* START *

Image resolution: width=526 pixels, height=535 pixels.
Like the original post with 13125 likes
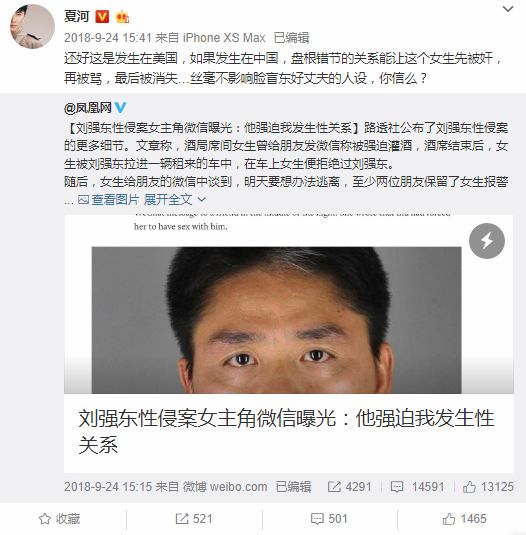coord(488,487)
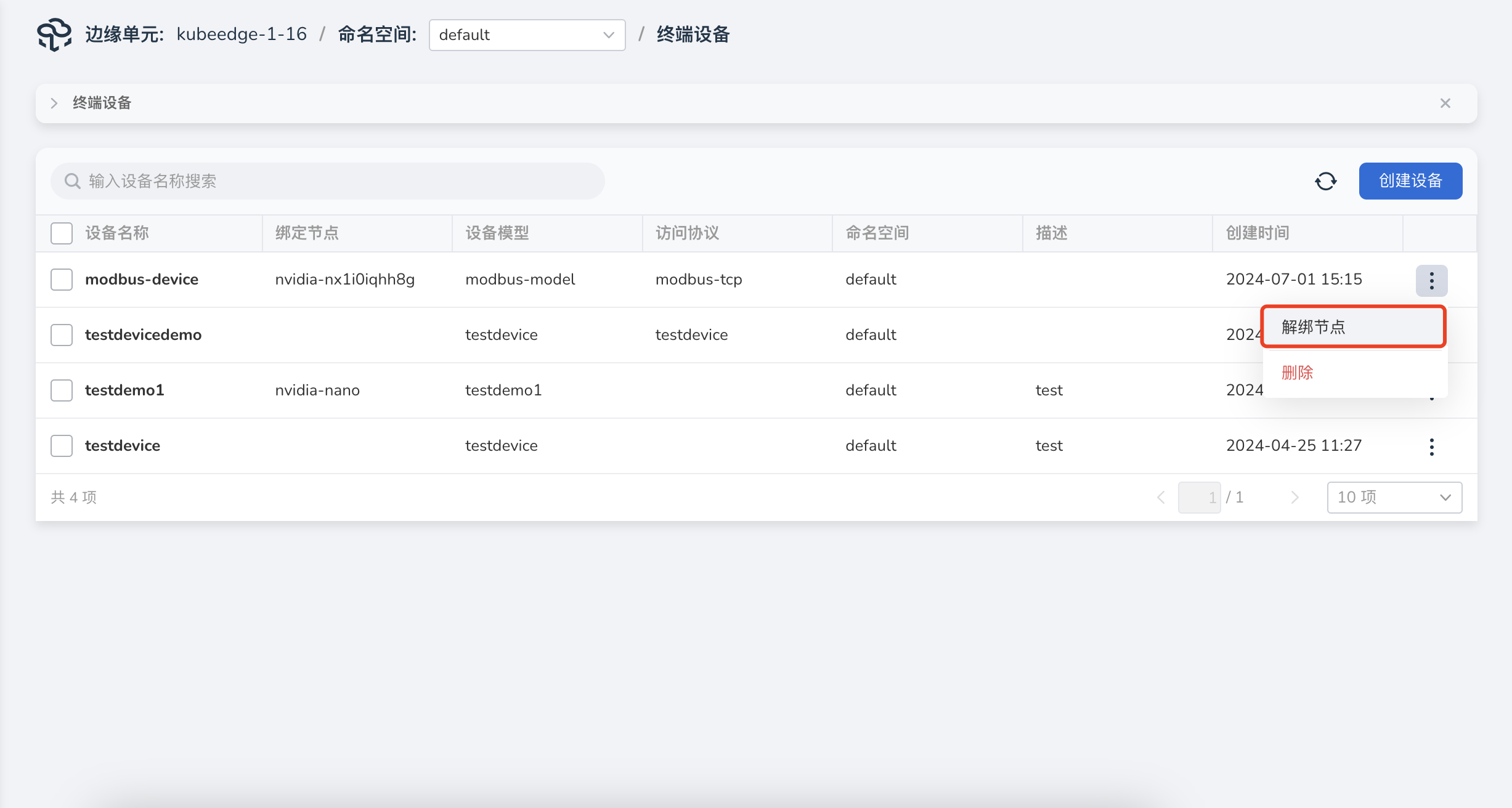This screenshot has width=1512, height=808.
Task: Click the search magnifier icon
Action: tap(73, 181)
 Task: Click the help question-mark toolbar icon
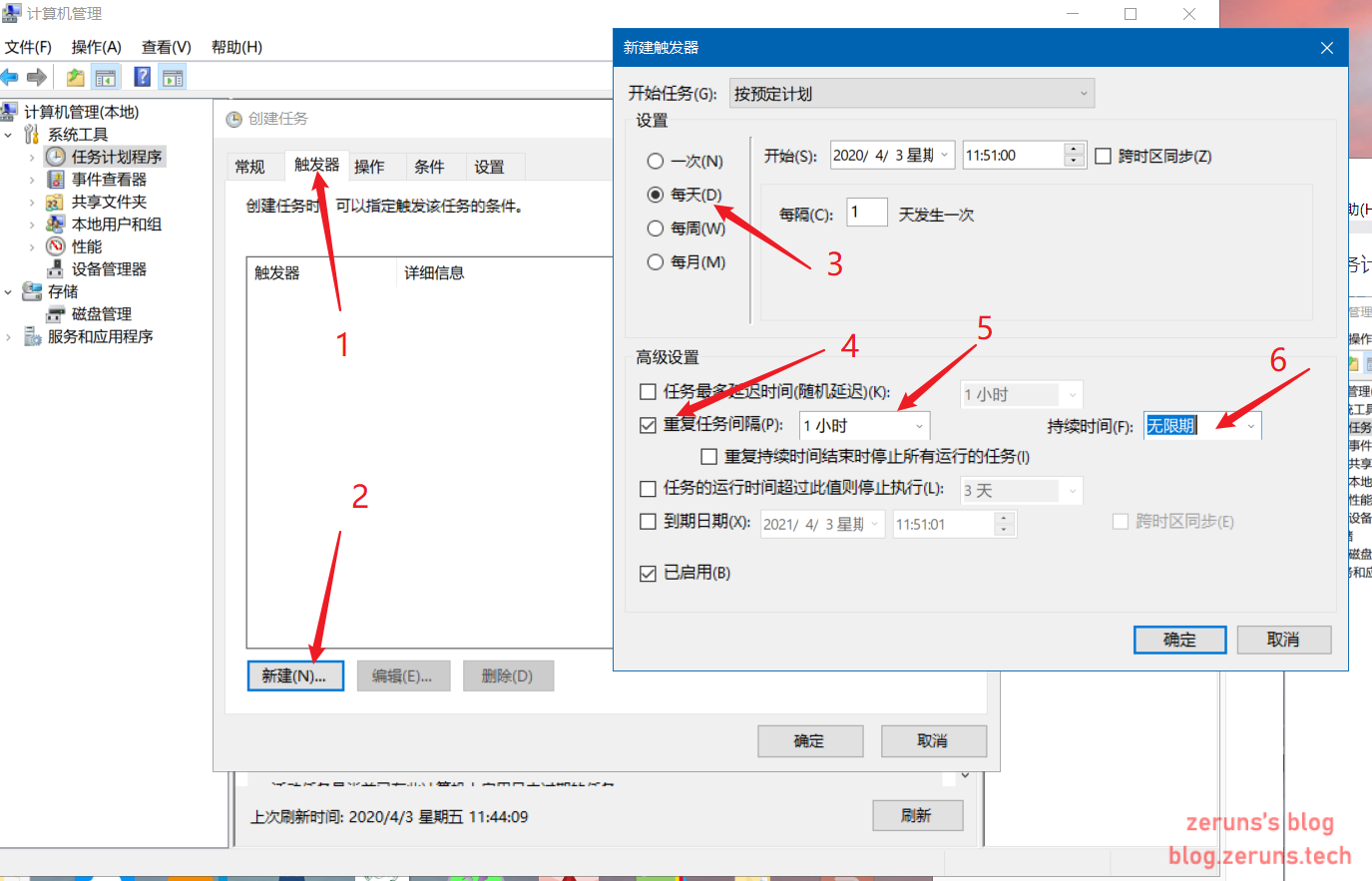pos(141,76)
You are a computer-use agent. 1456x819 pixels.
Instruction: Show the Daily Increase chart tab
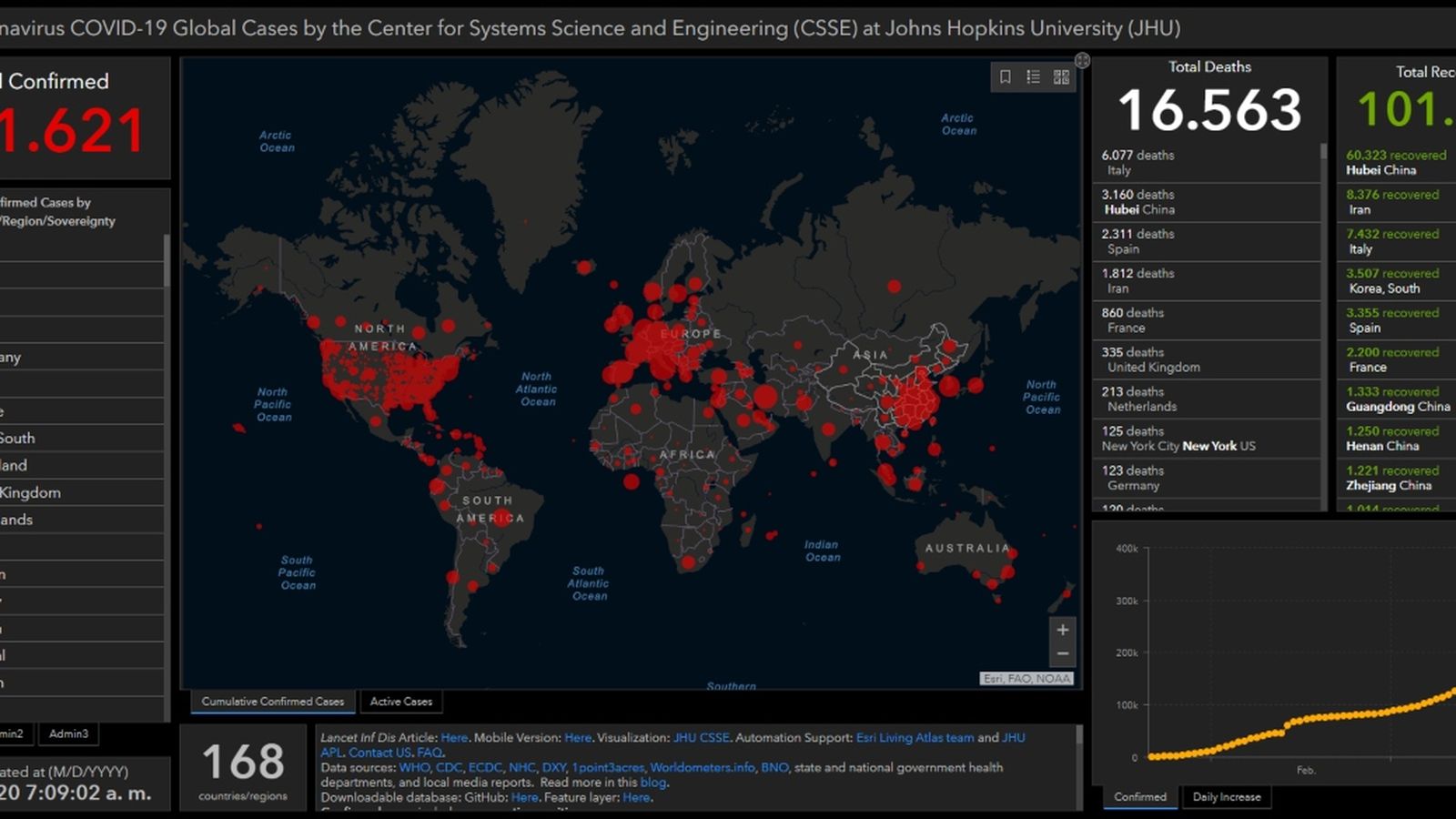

* END *

→ **Problem statement**:
Copy every line of text in the records above word for word, leaving out the pictures.

→ **Solution to this problem**:
Image resolution: width=526 pixels, height=535 pixels.
Like the original post with 13125 likes
coord(488,487)
This screenshot has width=1512, height=808.
Task: Click the search magnifier icon
Action: tap(73, 181)
 Task: Click the help question-mark toolbar icon
pos(141,76)
You are a computer-use agent. 1456x819 pixels.
Instruction: Show the Daily Increase chart tab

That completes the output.